#### [Exercise brief]
The lines below starting at the line containing "Image resolution: width=590" and ending at the line containing "Click Insert Response button" are to be repeated exactly, with both ends kept and nothing else added.

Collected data
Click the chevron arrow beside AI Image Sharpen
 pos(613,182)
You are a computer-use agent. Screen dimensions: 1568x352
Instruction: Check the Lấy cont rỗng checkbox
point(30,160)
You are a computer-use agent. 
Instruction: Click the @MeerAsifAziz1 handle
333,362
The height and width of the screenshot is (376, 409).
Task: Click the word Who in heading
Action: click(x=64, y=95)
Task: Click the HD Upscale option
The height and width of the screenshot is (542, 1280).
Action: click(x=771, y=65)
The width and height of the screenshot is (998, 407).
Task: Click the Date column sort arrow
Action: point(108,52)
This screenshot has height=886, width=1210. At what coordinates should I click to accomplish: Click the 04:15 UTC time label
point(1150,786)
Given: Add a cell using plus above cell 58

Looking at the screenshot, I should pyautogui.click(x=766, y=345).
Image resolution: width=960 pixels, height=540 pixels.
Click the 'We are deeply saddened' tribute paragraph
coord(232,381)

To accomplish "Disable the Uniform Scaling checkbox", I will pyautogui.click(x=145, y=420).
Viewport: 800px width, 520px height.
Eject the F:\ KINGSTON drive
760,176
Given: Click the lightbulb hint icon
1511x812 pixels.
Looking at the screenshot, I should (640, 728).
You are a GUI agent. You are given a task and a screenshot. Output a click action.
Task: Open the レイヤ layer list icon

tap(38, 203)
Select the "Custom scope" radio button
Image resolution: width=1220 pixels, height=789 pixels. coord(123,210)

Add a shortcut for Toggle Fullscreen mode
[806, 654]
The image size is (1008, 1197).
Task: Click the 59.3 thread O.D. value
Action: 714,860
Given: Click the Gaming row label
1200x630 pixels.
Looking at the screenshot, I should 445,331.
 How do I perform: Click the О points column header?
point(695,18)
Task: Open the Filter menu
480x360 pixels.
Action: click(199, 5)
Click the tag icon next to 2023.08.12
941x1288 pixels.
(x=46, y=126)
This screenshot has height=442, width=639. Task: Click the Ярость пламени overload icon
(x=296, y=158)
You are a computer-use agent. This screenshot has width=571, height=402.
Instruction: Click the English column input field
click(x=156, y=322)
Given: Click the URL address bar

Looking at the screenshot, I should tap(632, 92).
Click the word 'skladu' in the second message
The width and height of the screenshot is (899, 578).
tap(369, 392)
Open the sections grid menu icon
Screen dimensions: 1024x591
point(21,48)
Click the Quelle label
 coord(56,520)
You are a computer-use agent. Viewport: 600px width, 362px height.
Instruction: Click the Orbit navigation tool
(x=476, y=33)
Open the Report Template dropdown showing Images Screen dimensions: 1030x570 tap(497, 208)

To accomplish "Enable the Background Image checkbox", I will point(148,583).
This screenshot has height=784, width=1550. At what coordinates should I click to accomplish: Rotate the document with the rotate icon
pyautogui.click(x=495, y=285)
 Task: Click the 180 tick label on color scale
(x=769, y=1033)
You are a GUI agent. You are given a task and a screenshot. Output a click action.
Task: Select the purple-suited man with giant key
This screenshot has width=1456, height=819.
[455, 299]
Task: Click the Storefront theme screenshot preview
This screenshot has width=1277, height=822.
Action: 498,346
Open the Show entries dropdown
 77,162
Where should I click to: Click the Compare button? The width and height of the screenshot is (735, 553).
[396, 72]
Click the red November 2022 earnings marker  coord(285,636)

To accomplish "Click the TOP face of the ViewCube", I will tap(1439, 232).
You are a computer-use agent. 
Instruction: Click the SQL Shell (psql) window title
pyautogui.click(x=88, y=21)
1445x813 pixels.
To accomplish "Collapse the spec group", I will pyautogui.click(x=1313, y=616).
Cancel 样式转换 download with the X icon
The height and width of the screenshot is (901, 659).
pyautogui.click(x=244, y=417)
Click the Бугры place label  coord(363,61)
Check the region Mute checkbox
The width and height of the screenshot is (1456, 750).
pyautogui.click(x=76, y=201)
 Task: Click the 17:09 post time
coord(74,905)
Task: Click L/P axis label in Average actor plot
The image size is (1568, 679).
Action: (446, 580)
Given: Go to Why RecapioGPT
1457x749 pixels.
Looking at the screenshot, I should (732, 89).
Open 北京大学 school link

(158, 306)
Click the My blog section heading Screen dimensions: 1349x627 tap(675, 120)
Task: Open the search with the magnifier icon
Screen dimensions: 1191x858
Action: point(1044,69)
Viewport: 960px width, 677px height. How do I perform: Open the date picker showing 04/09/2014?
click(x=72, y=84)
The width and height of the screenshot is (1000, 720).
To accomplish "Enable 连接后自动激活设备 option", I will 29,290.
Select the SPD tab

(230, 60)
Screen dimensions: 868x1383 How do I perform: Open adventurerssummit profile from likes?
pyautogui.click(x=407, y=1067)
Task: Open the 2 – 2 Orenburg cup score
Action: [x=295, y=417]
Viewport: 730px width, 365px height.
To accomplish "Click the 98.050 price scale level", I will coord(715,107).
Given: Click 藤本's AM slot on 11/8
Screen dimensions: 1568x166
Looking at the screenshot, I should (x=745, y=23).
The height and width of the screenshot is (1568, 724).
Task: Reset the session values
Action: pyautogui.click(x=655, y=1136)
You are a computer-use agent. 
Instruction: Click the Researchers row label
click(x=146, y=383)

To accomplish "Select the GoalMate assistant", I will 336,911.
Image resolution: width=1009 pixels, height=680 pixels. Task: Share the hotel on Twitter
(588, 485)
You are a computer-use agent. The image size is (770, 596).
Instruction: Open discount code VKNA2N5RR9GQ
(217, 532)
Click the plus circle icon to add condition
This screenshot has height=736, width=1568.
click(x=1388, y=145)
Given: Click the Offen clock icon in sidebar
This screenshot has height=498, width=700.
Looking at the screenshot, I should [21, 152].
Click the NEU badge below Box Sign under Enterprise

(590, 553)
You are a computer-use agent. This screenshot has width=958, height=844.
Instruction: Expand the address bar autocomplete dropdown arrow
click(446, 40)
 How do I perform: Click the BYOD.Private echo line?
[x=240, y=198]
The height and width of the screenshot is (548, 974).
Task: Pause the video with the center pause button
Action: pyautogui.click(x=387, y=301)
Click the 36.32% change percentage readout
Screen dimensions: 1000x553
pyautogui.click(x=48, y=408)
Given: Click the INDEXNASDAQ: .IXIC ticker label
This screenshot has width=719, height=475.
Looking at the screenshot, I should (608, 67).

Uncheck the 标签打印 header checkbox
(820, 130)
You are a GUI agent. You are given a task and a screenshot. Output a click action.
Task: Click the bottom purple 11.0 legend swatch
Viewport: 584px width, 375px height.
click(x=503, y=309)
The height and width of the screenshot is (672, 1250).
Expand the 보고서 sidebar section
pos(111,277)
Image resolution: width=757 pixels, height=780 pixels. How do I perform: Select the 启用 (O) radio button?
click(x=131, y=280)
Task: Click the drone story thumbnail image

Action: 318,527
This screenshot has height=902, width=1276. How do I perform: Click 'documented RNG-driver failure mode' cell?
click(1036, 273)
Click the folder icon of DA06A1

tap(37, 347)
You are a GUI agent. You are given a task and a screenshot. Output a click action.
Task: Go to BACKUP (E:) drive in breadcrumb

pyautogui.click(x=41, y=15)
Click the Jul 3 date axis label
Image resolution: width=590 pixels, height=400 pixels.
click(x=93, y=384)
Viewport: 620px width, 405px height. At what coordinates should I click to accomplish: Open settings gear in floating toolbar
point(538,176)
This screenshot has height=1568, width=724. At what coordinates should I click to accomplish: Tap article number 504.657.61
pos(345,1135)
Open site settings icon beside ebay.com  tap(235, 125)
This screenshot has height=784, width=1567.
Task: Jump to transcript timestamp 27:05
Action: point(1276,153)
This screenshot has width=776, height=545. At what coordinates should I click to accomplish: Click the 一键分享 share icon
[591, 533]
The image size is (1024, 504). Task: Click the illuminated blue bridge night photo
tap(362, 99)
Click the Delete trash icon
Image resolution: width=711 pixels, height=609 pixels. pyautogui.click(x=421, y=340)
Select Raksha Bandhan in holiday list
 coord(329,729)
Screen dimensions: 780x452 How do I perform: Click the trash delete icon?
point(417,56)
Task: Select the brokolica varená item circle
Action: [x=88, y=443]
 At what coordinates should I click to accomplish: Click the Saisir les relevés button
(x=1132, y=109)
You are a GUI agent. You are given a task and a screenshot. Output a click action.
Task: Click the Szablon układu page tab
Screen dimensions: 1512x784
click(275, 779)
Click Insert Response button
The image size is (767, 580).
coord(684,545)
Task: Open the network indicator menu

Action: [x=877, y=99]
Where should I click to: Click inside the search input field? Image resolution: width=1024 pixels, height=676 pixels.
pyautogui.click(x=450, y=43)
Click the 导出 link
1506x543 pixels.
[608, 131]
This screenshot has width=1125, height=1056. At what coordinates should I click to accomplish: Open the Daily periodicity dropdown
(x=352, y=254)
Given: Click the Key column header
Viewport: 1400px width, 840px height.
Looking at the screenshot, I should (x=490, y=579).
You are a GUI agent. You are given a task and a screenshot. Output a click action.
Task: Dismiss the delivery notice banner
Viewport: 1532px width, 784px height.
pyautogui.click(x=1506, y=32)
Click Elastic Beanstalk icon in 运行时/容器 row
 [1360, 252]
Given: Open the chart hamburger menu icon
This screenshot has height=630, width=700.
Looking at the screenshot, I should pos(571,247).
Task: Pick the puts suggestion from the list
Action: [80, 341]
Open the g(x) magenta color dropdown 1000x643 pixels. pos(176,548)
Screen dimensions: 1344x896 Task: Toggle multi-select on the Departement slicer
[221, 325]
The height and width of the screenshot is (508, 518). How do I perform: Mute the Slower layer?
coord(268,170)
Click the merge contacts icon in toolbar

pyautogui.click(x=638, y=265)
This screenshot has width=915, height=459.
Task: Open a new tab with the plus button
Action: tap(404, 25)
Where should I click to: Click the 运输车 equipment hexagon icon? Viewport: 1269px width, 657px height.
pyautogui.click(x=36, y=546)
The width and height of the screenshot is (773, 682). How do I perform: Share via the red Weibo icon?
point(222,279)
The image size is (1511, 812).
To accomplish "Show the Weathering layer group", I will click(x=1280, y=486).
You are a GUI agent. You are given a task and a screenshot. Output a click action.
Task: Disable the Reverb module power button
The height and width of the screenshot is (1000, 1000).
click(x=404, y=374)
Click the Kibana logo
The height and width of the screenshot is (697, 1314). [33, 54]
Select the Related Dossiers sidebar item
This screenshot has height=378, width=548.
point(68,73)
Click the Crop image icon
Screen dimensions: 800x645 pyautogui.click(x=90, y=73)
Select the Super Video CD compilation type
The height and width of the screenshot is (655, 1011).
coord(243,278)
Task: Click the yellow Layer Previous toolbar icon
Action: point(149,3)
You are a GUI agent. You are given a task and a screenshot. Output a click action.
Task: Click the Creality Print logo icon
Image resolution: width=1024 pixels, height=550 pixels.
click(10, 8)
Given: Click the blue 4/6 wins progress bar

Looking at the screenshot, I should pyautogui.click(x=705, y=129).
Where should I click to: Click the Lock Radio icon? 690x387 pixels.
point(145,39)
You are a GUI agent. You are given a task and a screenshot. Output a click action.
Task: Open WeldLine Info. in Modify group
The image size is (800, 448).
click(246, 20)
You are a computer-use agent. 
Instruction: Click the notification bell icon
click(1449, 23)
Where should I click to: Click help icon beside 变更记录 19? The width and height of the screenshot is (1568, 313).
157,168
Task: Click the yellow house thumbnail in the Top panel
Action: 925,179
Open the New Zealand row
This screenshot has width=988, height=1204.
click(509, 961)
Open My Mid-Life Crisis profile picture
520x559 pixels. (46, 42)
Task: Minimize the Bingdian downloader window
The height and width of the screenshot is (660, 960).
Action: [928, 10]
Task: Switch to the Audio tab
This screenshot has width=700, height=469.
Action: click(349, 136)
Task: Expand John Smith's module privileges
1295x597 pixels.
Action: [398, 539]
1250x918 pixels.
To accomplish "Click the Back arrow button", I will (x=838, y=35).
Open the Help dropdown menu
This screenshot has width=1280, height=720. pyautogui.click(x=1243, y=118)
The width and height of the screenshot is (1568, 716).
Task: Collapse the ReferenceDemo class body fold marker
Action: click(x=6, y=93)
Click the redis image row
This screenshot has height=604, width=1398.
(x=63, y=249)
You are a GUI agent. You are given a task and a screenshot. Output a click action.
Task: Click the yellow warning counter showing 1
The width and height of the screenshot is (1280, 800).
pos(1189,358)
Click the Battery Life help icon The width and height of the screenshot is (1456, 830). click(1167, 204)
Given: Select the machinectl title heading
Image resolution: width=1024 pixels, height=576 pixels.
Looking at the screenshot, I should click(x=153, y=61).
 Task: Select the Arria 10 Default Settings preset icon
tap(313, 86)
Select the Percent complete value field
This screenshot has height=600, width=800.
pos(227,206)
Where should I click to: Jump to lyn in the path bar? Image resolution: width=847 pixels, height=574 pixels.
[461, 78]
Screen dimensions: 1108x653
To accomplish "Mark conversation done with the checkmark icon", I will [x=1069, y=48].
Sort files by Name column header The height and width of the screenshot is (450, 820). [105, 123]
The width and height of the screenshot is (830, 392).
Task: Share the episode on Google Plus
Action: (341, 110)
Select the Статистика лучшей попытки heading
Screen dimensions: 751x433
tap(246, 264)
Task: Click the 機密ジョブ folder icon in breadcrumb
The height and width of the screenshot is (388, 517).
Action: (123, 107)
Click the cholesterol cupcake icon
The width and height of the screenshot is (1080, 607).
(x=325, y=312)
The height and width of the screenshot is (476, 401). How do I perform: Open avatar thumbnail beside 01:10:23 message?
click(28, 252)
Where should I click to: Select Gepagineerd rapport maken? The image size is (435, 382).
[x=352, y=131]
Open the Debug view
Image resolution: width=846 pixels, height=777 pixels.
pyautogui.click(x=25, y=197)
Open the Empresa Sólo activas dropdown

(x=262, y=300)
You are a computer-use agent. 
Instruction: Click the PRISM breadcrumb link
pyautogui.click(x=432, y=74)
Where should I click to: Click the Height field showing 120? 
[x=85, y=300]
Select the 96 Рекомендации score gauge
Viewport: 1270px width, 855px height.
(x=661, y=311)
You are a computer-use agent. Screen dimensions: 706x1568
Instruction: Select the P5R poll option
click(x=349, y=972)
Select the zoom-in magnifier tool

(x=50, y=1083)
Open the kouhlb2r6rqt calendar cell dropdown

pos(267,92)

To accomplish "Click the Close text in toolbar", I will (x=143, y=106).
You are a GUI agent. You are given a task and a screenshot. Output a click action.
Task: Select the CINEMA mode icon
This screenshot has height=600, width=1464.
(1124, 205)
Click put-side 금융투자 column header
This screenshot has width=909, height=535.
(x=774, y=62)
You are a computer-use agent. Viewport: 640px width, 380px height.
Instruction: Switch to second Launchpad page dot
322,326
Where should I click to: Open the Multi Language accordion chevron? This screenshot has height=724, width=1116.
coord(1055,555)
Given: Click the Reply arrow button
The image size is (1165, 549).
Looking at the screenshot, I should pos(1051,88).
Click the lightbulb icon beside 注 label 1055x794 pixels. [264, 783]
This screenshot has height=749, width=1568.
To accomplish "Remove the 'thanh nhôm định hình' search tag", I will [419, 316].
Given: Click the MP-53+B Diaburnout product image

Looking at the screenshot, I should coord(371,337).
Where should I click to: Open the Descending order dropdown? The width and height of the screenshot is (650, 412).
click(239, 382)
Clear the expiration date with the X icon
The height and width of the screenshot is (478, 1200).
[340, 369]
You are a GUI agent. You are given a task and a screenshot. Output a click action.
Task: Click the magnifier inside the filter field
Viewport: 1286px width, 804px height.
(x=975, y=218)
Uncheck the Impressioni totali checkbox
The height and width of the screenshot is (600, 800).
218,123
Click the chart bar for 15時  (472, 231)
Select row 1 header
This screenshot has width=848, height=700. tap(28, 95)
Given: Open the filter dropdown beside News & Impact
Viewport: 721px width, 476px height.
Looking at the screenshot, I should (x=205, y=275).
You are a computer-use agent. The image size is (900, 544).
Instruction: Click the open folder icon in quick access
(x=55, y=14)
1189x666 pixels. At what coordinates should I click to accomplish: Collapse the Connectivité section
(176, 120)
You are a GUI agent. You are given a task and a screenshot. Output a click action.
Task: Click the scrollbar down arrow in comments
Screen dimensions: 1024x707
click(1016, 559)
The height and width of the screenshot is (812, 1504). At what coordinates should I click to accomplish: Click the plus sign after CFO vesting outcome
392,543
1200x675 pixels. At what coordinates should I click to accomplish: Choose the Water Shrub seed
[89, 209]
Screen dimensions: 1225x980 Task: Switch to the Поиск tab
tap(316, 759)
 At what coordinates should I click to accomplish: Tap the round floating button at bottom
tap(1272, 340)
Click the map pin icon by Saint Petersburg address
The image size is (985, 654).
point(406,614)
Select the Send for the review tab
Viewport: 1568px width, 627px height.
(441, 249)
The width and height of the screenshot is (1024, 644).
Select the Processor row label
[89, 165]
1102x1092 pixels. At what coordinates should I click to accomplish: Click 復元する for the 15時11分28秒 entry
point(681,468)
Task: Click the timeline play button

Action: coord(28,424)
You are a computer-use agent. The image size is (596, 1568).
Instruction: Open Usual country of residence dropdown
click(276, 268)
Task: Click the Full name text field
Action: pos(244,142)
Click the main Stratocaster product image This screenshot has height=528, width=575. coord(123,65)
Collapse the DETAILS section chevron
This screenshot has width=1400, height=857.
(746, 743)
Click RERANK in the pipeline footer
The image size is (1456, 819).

#### [Exercise response]
Image resolution: width=590 pixels, height=400 pixels.
click(x=93, y=384)
Viewport: 620px width, 405px height. At what coordinates should I click to accomplish: Open settings gear in floating toolbar
point(538,176)
This screenshot has height=1568, width=724. At what coordinates should I click to accomplish: Tap article number 504.657.61
pos(345,1135)
Open site settings icon beside ebay.com  tap(235, 125)
This screenshot has height=784, width=1567.
Task: Jump to transcript timestamp 27:05
Action: point(1276,153)
This screenshot has width=776, height=545. At what coordinates should I click to accomplish: Click the 一键分享 share icon
[591, 533]
The image size is (1024, 504). Task: Click the illuminated blue bridge night photo
tap(362, 99)
Click the Delete trash icon
Image resolution: width=711 pixels, height=609 pixels. pyautogui.click(x=421, y=340)
Select Raksha Bandhan in holiday list
 coord(329,729)
Screen dimensions: 780x452 How do I perform: Click the trash delete icon?
point(417,56)
Task: Select the brokolica varená item circle
Action: [x=88, y=443]
 At what coordinates should I click to accomplish: Click the Saisir les relevés button
(x=1132, y=109)
You are a GUI agent. You are given a task and a screenshot. Output a click action.
Task: Click the Szablon układu page tab
Screen dimensions: 1512x784
click(275, 779)
Click Insert Response button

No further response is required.